HP has agreed to buy 3Com to continue the giant IT vendor's strategy for combining computing, storage, services and networking under one roof.
The deal, which is worth about $2.7 billion, has been approved by both companies' boards of directors and is expected to close in the first half of next year.
3Com will add to HP's Ethernet switching portfolio, which is already a growing competitor to Cisco Systems, and add routing products to its lineup.
"Companies are looking for ways to break free from the business limitations imposed by a networking paradigm that has been dominated by a single vendor," said Dave Donatelli, executive vice president and general manager, Enterprise Servers and Networking, at HP. "We will enable customers to build a next-generation network infrastructure that supports customer needs from the edge of the network to the heart of the data centre."

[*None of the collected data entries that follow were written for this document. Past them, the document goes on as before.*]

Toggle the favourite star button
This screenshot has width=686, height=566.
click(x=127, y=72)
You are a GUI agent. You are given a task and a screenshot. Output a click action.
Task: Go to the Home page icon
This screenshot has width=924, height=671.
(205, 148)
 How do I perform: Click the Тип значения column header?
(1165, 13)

The acquisition will also give HP access to a research and development team and strong sales channels in China, where 3Com operates the H3C subsidiary it originally formed as a joint venture with Huawei Technologies. The deal would also bring in 3Com's TippingPoint line of intrusion prevention products.
As data centres are centralised and virtualised, the largest IT vendors are pursuing data-centre strategies that span all parts of what is increasingly a single infrastructure of networks, storage, computing and software. Cisco's introduction of servers earlier this year made it a more direct competitor to HP as well as IBM. HP's own ProCurve networking line has already gained ground on Cisco in enterprises over the past few years.

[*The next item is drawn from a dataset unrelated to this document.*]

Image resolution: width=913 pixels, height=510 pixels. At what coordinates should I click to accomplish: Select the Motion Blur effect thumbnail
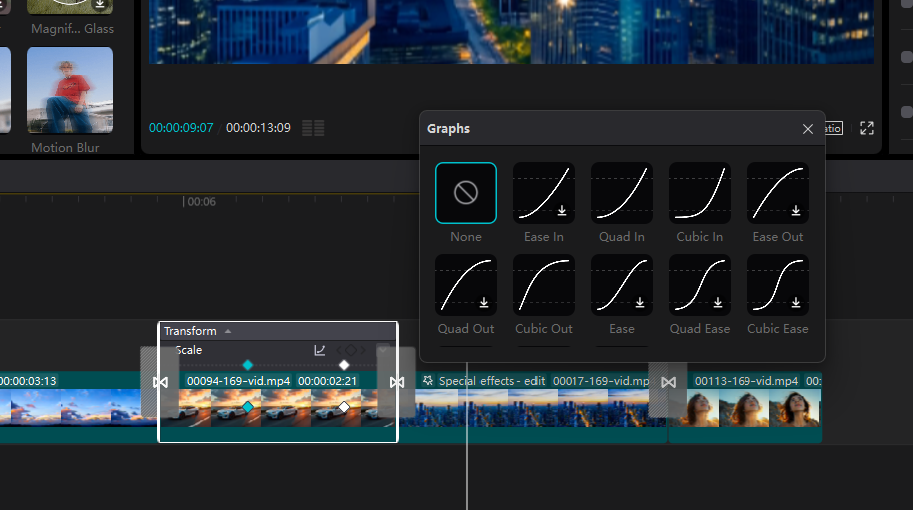pos(69,91)
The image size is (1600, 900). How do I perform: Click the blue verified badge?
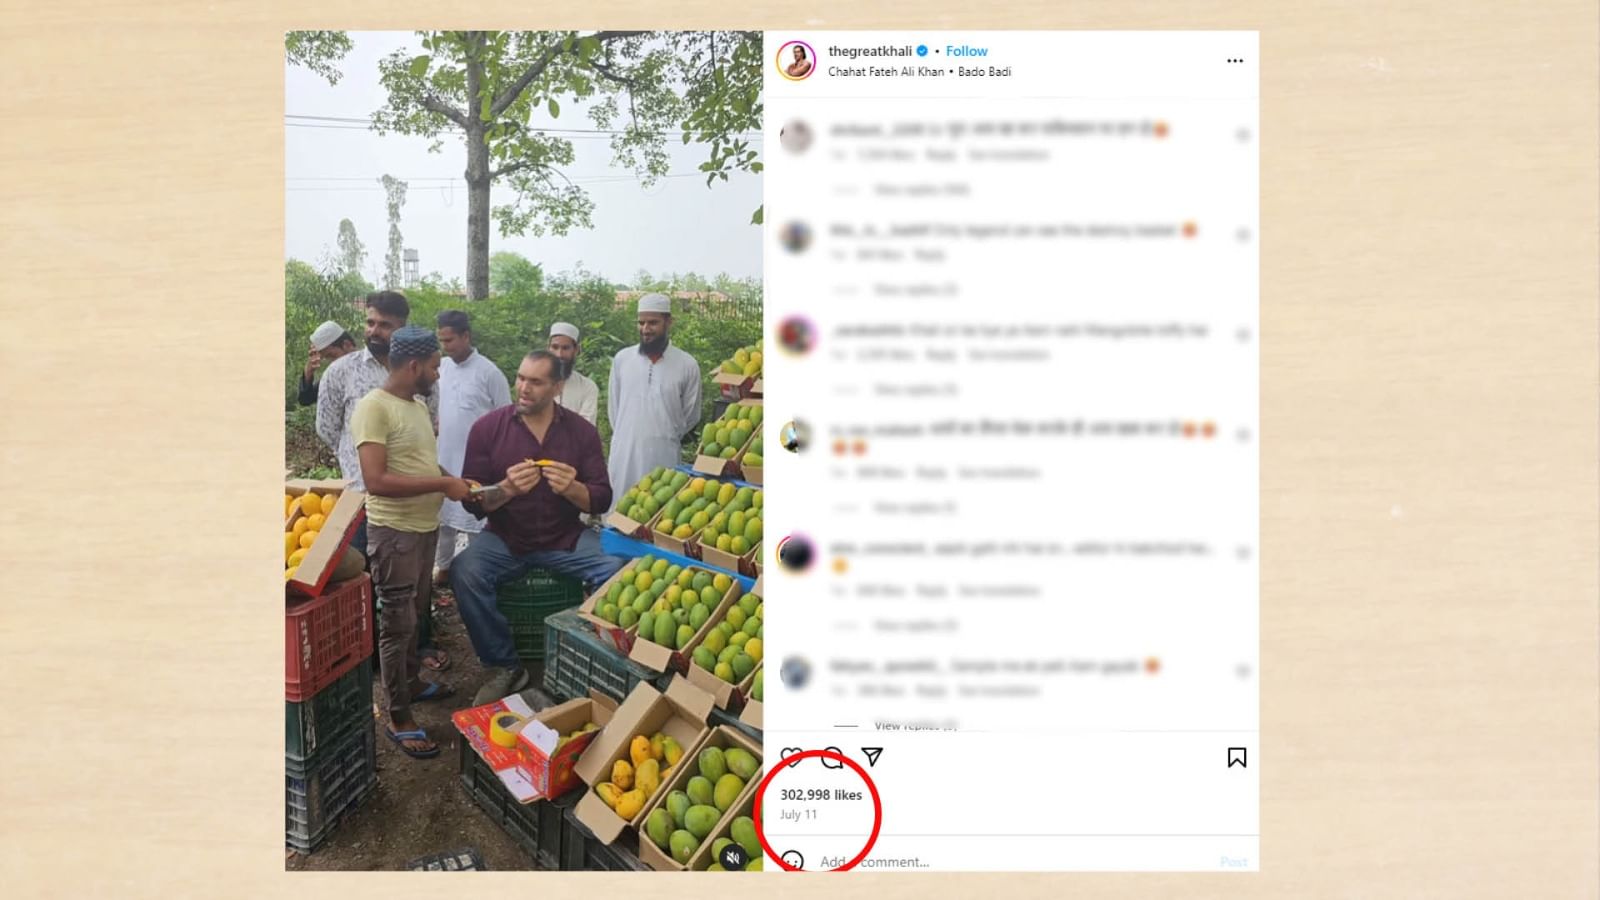[x=923, y=51]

3Com has trailed the dominating Cisco in the networking arena since the late 1990s and has pursued several different strategies to find its place in the market. Its TippingPoint acquisition gave it a strong position in intrusion prevention, and the company has also focused on networking gear for small and medium-sized businesses.
HP plans to combine 3Com's enterprise network core and security products with its own offerings for the edge of the network to form an end-to-end portfolio, Donatelli said.
"Every customer I speak to has asked us to do more networking," Donatelli said. There is little overlap between the two companies' products, and it will be easy to integrate them because both companies adhere to industry standards, he added. "We're ready to go to market day one with a portfolio," Donatelli said. HP executives declined to discuss what brand the products would carry until after the deal has closed.
The purpose of the deal is focused on the traditional enterprise market, not service providers, HP said.